Under the Mercosur-EU trade agreement, businesses are incentivised to import more low-cost beef from South America, which might not be produced according to EU environmental and food safety standards, while also disrupting the Irish farming and agriculture sector.
Speaking in the Dáil on the Motion re Mercusor Trade Agreement, Richard Boyd Barrett said:
“The Mercosur deal is a sell-out of farmers in this country. It is a sell-out on the fight for climate action and the fight against deforestation. It is a sell-out on the protection of workers’ rights.
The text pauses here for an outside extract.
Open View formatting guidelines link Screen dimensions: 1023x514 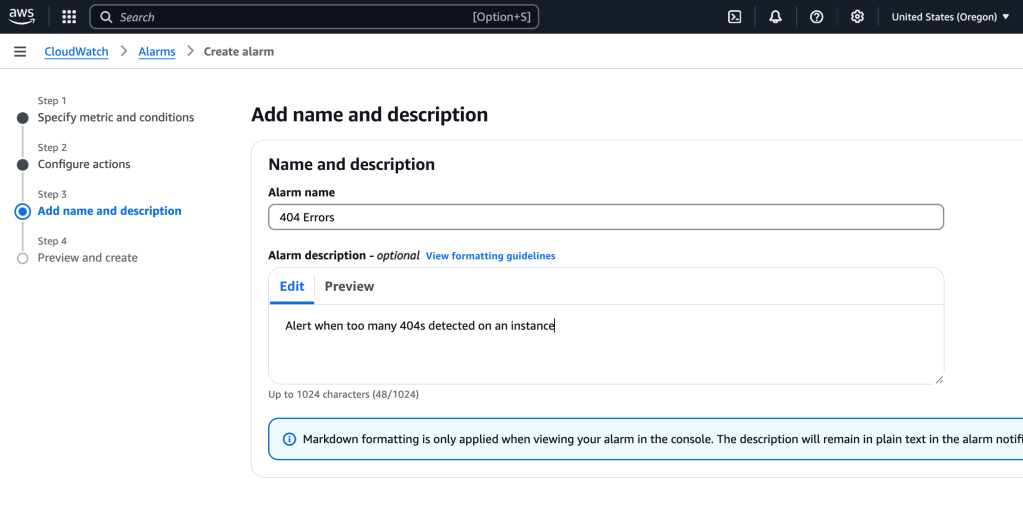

“It is a recipe for the race to the bottom and completely exposes the agenda of the big powers that dominate the European Union, which are only interested in promoting the interests of the big car manufacturers and the big multinationals at the expense of ordinary working people, small farmers and the environment. That is the truth about this deal.
“From an environmental point of view and the point of view of our farmers, why on earth was the European Union negotiating a deal to get 99,000 more tonnes of beef to Europe when we can produce that beef here? How does that make any sense from a climate point of view? How does it make any sense for the livelihood of our farmers? Why would it even enter into a negotiation like that, other than to serve the interests of big German car manufacturers that are willing to sacrifice the climate, farmers and so on in order to pursue their interests?
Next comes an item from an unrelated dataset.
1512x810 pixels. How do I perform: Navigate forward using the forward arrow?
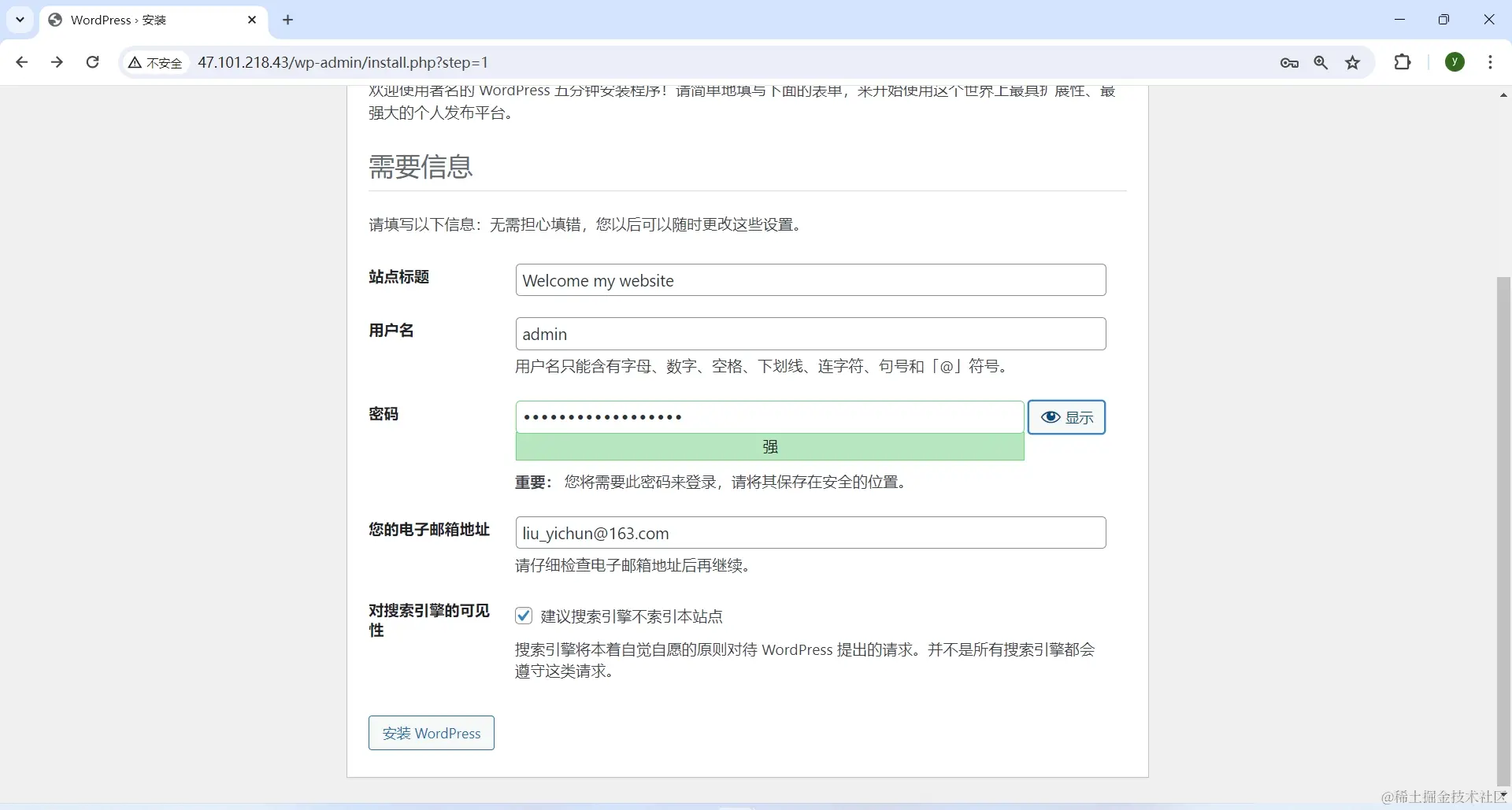tap(57, 62)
“I am in favour of trade but it should be fair trade that is about levelling up rather than a race to the bottom. The Mercusor trade agreement is about the race to the bottom and it is a sell-out. This was the reason we opposed the qualified majority voting in the Nice treaty, the Lisbon treaty and the Single European Act.
“If we had not given up the right to veto these things, we would be able to do something about this. The truth is that the Government is ambivalent about this stuff. It is ambivalent because it is ideologically committed to this idea of free trade when what it should be committed to is fair trade and protecting the livelihoods of farmers, the environment and workers’ rights instead of selling out on those things”.